L’assurance emprunteur, qui permet notamment de couvrir les risques de décès et d’invalidité du souscripteur, est imposée pour contracter un prêt immobilier et son coût, malgré des tarifs globalement en baisse ces dernières années, reste d’autant plus important face à des taux d’emprunt au plus bas qui ont allégé les mensualités de remboursement. Et ce marché de l’assurance emprunteur, qui représente environ 7 milliards d’euros de primes annuelles, reste accaparé à environ 88% par les banques qui pratiquent des tarifs souvent beaucoup plus élevés que les assureurs alternatifs (en fonction des profils).

3 types de contrats

Les banques ont d’ailleurs su se réorganiser face à l’émergence des assureurs externes et de leurs tarifs très compétitifs.
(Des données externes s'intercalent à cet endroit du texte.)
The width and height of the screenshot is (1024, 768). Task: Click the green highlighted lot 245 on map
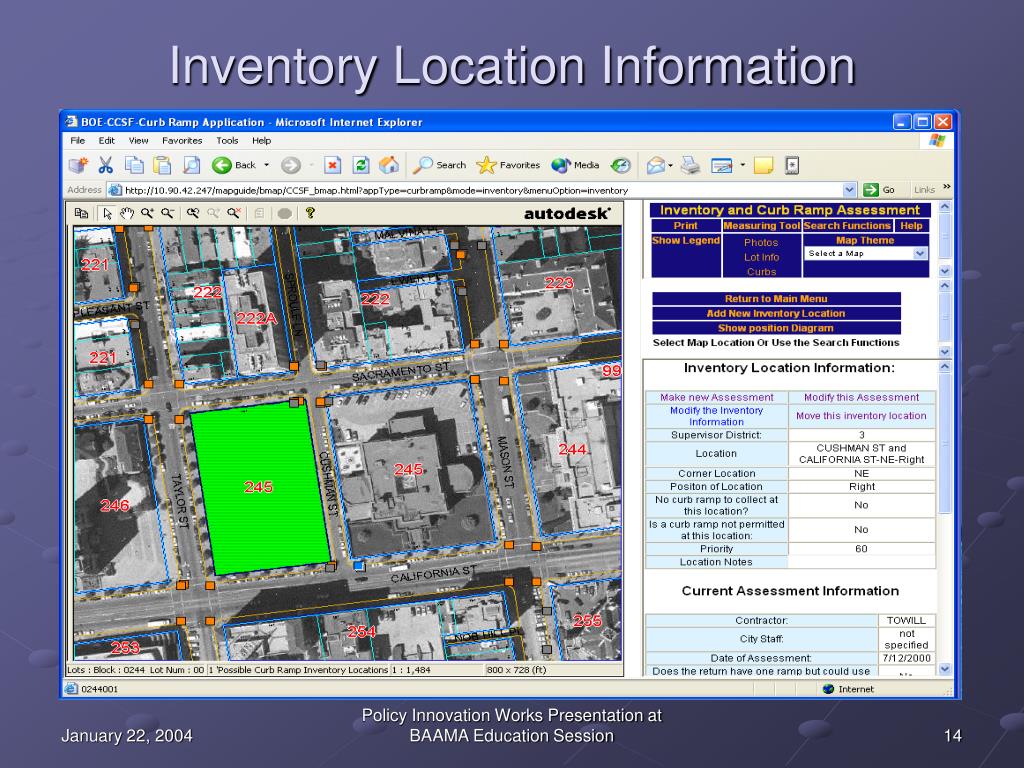click(x=259, y=488)
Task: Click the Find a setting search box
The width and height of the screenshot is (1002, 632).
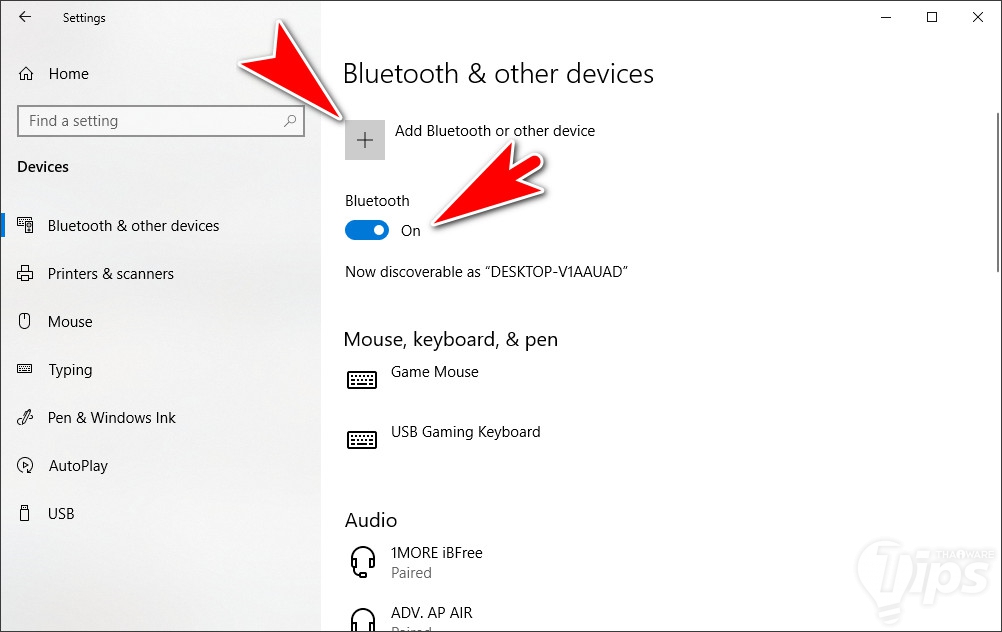Action: (150, 121)
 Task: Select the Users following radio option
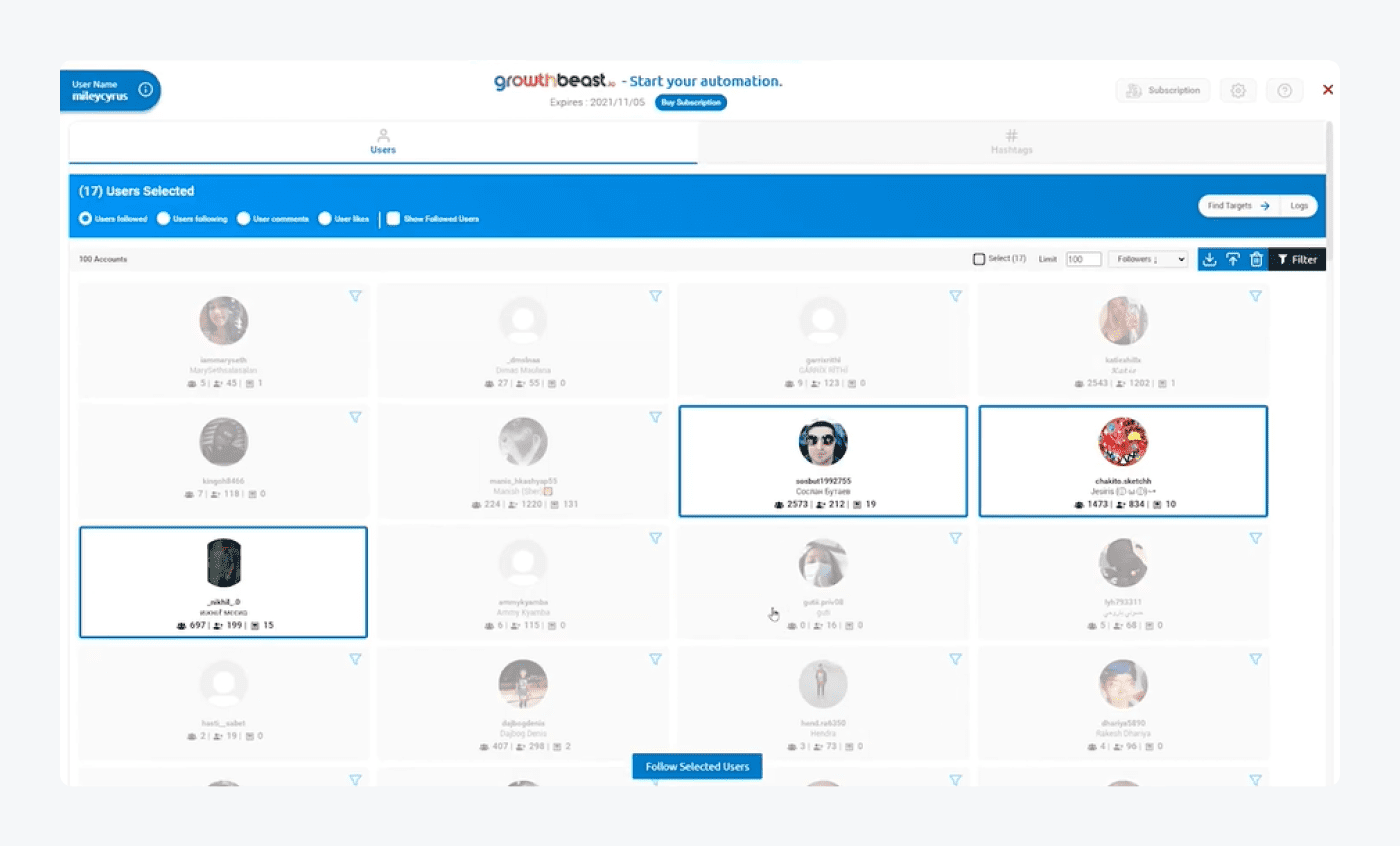click(x=164, y=219)

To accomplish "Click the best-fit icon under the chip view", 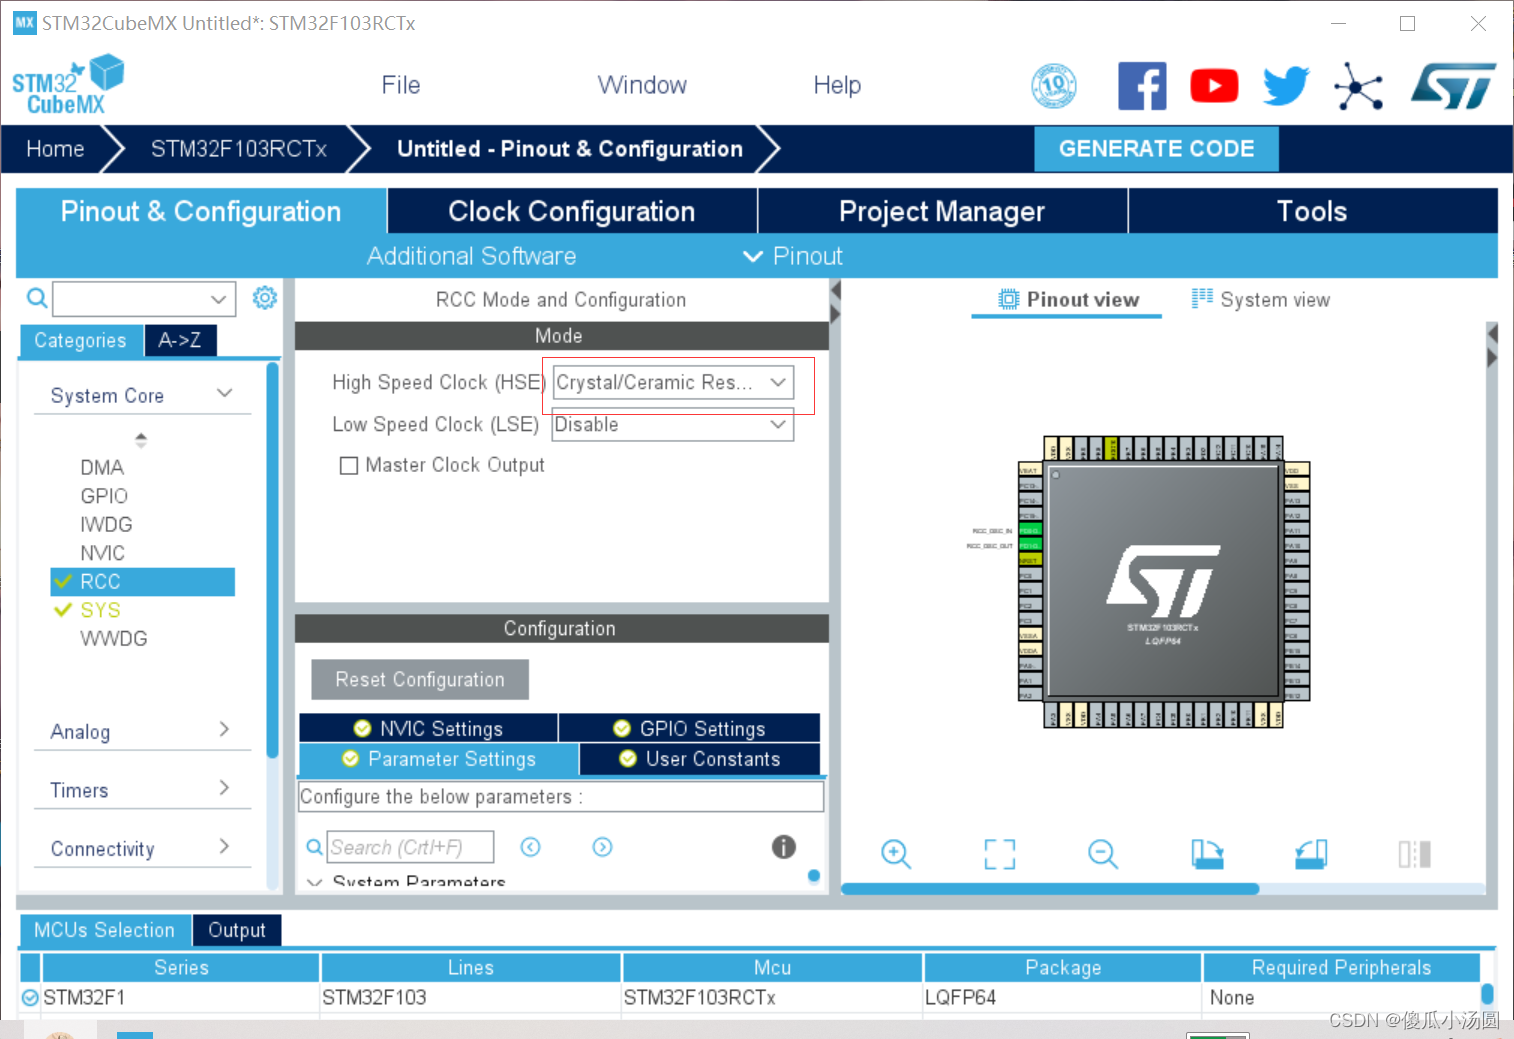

A côté de leurs « contrats groupes » traditionnels, les réseaux bancaires distribuent aujourd’hui de plus en plus de contrats internes alternatifs (« individualisés ») qui, par nature, sont davantage segmentés en fonction du risque associé à chaque profil d'emprunteur (âge, catégorie socio-professionnelle, état de santé...) et permettent donc des tarifs plus avantageux. Mais les tarifs les plus bas restent proposés par les contrats alternatifs externes lorsqu’un emprunteur choisit une délégation d’assurance. Les différences de prix peuvent alors être très importantes, en particulier pour les profils jeunes en bonne santé.

Le comparateur d'assurances Magnolia.fr estime par exemple que les contrats alternatifs externes sont entre deux et quatre fois moins chers que les contrats bancaires, ce qui peut permettre aux ménages de réduire le coût global de leur emprunt immobilier de 5.000 à 15.000 € en moyenne, par emprunteur, sur la durée du prêt.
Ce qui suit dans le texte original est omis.